A Justiça retoma nesta segunda-feira, dia 7, as audiências sobre o sítio de Atibaia, supostamente atribuído ao ex-presidente Luiz Inácio Lula da Silva (PT). Na nova fase do processo, serão ouvidas as testemunhas de defesa, parte por videoconferência direto de São Paulo e parte presencialmente em Curitiba, no Paraná, onde o caso é julgado. As informações foram veiculadas pelo portal G1.

Atualmente preso na Superintendência da Polícia Federal (PF) em Curitiba [VIDEO] pelo processo do chamado “caso do tríplex”, Lula é acusado de corrupção passiva e lavagem de dinheiro na nova ação. O ex-presidente se tornou réu em agosto do ano passado, acusado de ter recebido propina das empreteiras OAS e Odebrecht pagas através de uma reforma no sítio Santa Bárbara, localizado na cidade de Atibaia, no interior do estado de São Paulo.

Segundo a denúncia do Ministério Público Federal (MPF) contra Lula, as reformas realizadas no sítio supostamente atribuído ao ex-presidente teriam ultrapassado o valor de R$ 1 milhão.
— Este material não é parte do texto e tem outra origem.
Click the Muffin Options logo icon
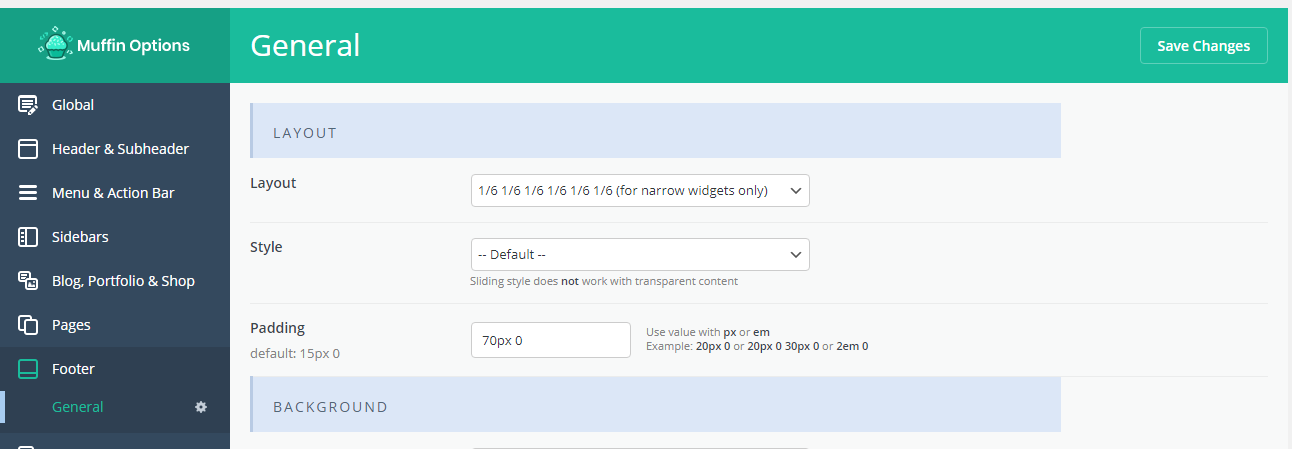1292x449 pixels. (x=55, y=45)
A defesa de Lula nega que o ex-presidente seja proprietário ou que tenha se utilizado do sítio e das eventuais reformas realizadas no imóvel. Entre as testemunhas de defesa arroladas pelos advogados de Lula estão os ex-presidentes Fernando Henrique Cardoso (PSDB) e Dilma Rousseff (PT), que devem ser ouvidos para falar sobre as acusações contra Lula.

Lula completa um mês preso; esquerda pena para achar candidato viável

Enquanto volta a enfrentar um processo da Justiça que pode aumentar sua pena, o ex-presidente Lula completa um mês preso no prédio da Polícia Federal em Curitiba. Se antes o clima era de resistência pela eventual libertação e confirmação da candidatura de Lula, os ânimos entre os petistas e entre setores da esquerda que veem o ex-líder sindical como principal candidato ao Palácio do Planalto começam a mudar.
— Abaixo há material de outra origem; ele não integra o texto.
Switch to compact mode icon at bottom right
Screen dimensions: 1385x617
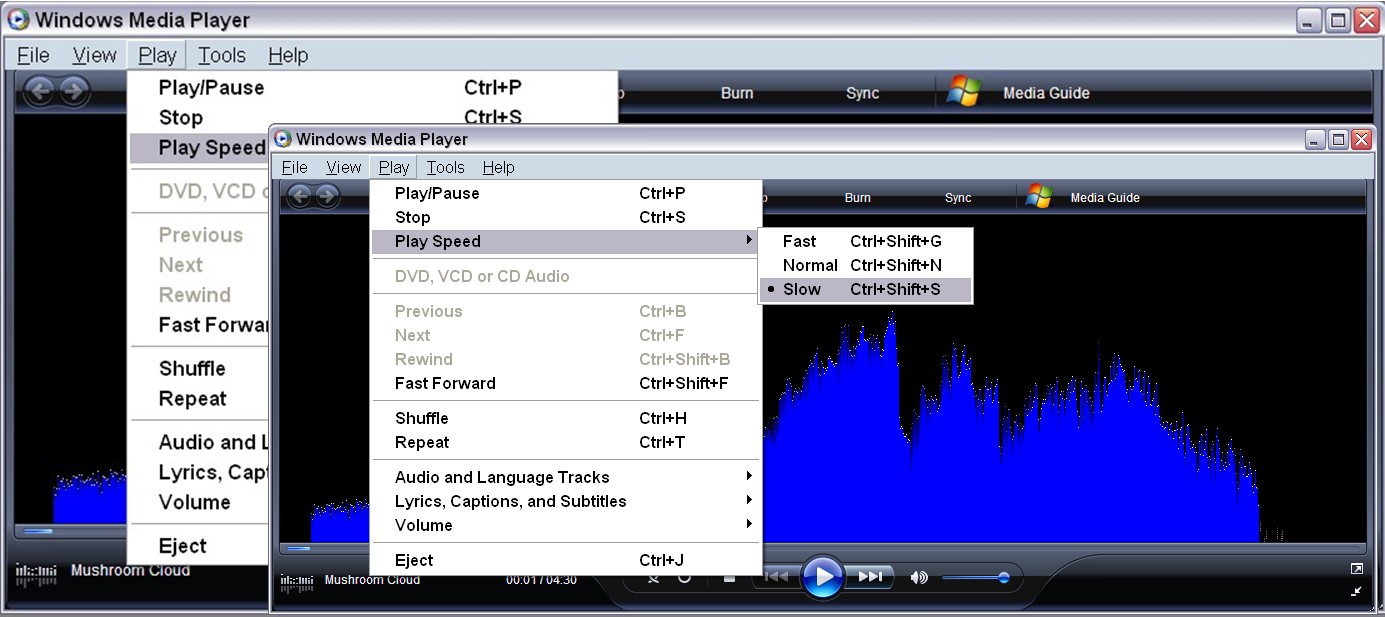(x=1356, y=591)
Com o crescimento de candidatos de centro e direita nas pesquisas, a esquerda tenta se organizar para a disputa eleitoral, marcada para outubro deste ano. Se o PT já confirmou que não irá apoiar a candidatura de Ciro Gomes (PDT), fica a dúvida sobre qual estratégia o partido irá tomar caso se confirma a cada vez mais provável hipótese de que Lula não seja mesmo o candidato.
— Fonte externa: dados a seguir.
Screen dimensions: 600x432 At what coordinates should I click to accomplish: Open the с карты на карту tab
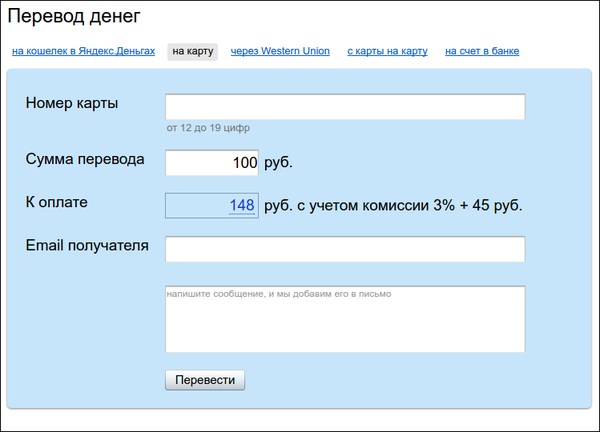click(x=387, y=51)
Candidatos de esquerda, Guilherme Boulos (PSOL) e Manuela D'Ávila (PCdoB) agradam parte do histórico eleitorado petista, mas parecem não emplacar para uma disputa com candidatos com maior intenção de voto, como Jair Bolsonaro (PSL), Geraldo Alckmin (PSDB) e Marina Silva (REDE).

Sem o apoio do PT, Ciro tenta se viabilizar como candidato da centro-esquerda capaz de derrotar o crescente Bolsonaro ou Alckmin, que pode se unir com o MDB para aumentar o potencial da centro-direito nas eleições. Enquanto crescem as especulações, o PT continua tentando solucionar suas disputas internas sobre os rumos do partido nas eleições e enfrentar a cruzada jurídica do ex-presidente Lula.

De dentro do cárcere, o ex-presidente tem utilizado seus encontros com correligionários - como a presidente do PT, senadora Gleisi Hoffmann; e o ex-governador da Bahia, Jaques Wagner - para tentar alinhar sua defesa com as estratégias políticas do partido. Em franca queda desde o impeachment de Dilma Rousseff, em meados de 2016, o futuro para o maior partido de esquerda do Brasil na improvável eleição de 2018 continua incerto.